Die Weilbacher kamen deutlich besser aus der Pause und spielten mit viel Druck. Nach einer „Ping-Pong-Situation“ im Strafraum erzielte Schönweitz aus fünf Metern den Ausgleich. Drei Minuten später dann sogar die Führung für Weilbach: Einen schönen Pass hatte Tsugawa aufgenommen, umkurvte Jens Rock und schob den Ball ins leere Würgeser Tor. In dieser Phase hätte Weilbach das Spiel für sich entscheiden können. Der RSV kämpfte sich aber wieder zurück. Manu Meuth verpasste mit seinem Schuss aus 16 Metern nur knapp, aber auch einen Weilbacher Kopfball wurde von Jens Rock entschärft. Der schönste Spielzug sollte dann den Ausgleich bringen: Der RSV spielte schnell nach vorne auf Alaa El Funte. Dieser tanzte seinen Gegenspieler aus und flankte genau auf den heranstürmenden Manu Meuth, der nur noch den Kopf hinhalten musste (70.).
Würges: Rock, Pickhardt, Malicha, Nukovic, Wagner, Glasner, Hohly, Meuth, El Funte, Harmouch, Diehl (Nemirowitsch, Reitz, Bücher – Tore: 0:1 Manuel Meuth (24.), 1:1 Schönweitz (48.), 2:1 Tsugawa (51.), 2:2 Manuel Meuth (70.) – Zuschauer: 100.
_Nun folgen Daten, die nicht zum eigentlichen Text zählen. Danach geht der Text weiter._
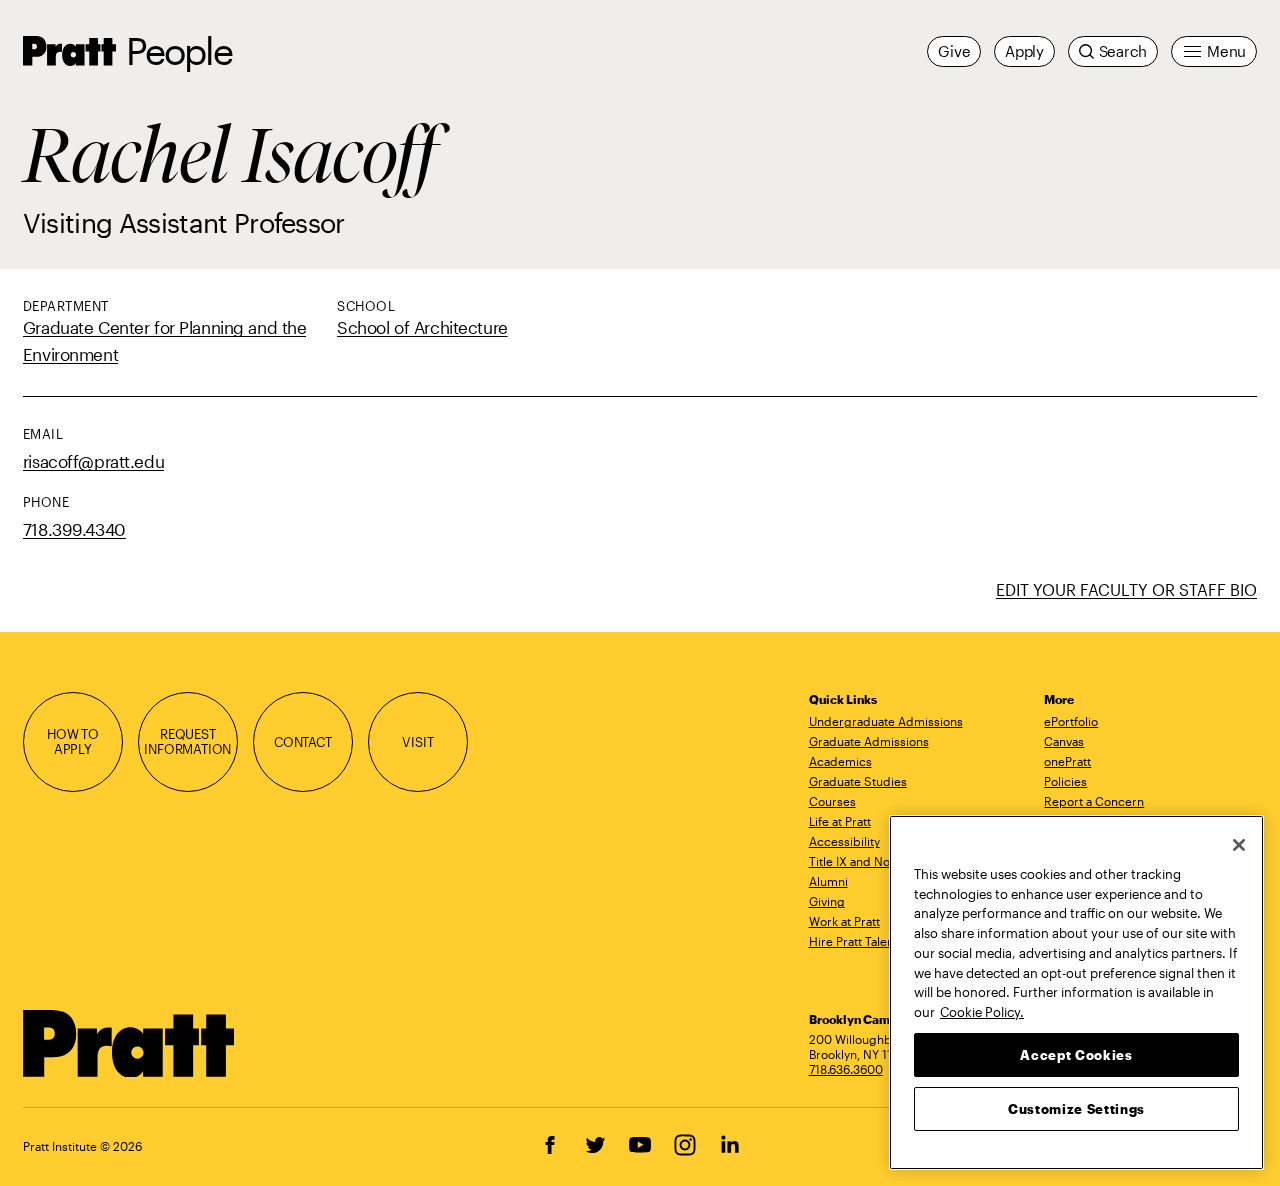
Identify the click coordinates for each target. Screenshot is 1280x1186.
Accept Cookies (1076, 1054)
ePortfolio (1071, 721)
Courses (832, 801)
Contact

RSV Weyer – SG Höchst 0:2 (0:1). Dass die SG Höchst nicht der Aufbaugegner wurde, der die nun seit vier Spielen andauernde Serie ohne Tor und Punkt des RSV beendete, war nicht wirklich überraschend. Höchst präsentierte sich lediglich in läuferischer Hinsicht meisterlich, in allen anderen Belangen war Weyer wenigstens gleichwertig. Glück hatte der RSV in der 3. Minute, als ein Eckball der SG durch den kompletten Torraum segelte und der völlig frei stehende Sidibe den Ball nicht im Tor unterbringen konnte. Der nach herausragendem Pass frei vor dem Tor auftauchende Antinac fand in Hisenay seinen Meister.

Die erste gefährliche Offensivaktion der Einheimischen verzeichnete Orani, scheiterte aber an Gästetorwart Sen. In der 2. Minute der Nachspielzeit setzte sich El Ouardani über links durch und schob flach zur Halbzeitführung ins Tor. In der 48. Minute landete ein gleich zweifach per Kopf verlängerter Freistoß vor den Füßen von da Silva, der keine Probleme hatte, einzuschieben. Weyer ließ sich hiervon nicht beeindrucken und agierte nun wesentlich offensiver. Insbesondere der eingewechselte Dennis Wecker machte über links mächtig Dampf, ein Schuss von ihm konnte gerade noch auf der Linie geklärt werden (53.). Zwei Distanzschüsse Seibels verfehlten ihr Ziel. Michael Schmitz bekam nach 70 Minuten im allerletzten Moment den Ball einschussbereit vom Fuß gespitzelt, Timo Wind zögerte mit dem Abschluss einen Augenblick zu lang (76.). .). Von Höchst war in der Offensive so gut wie nichts mehr zu sehen, gingen aber dennoch als Sieger vom Platz. Weyer erzielte zwar wieder kein Tor, darf aber ob der gezeigten Leistung optimistisch in die Zukunft blicken.

Weyer: Hisenay, Orani (56. Katik), Roth, Sawall, Buschmann, Schmitz, Seibel, T. Wind, Kolodziejczyk (46. Wecker), Neugebauer, Petri – Tore: 0:1 Reda El Ouarandi (45.+2), 0:2 Marvin da Silva (48.) – SR: Wacker (Niddatal) – Zuschauer: 80 – Gelb-Rot: Petri (W./85./Foulspiel).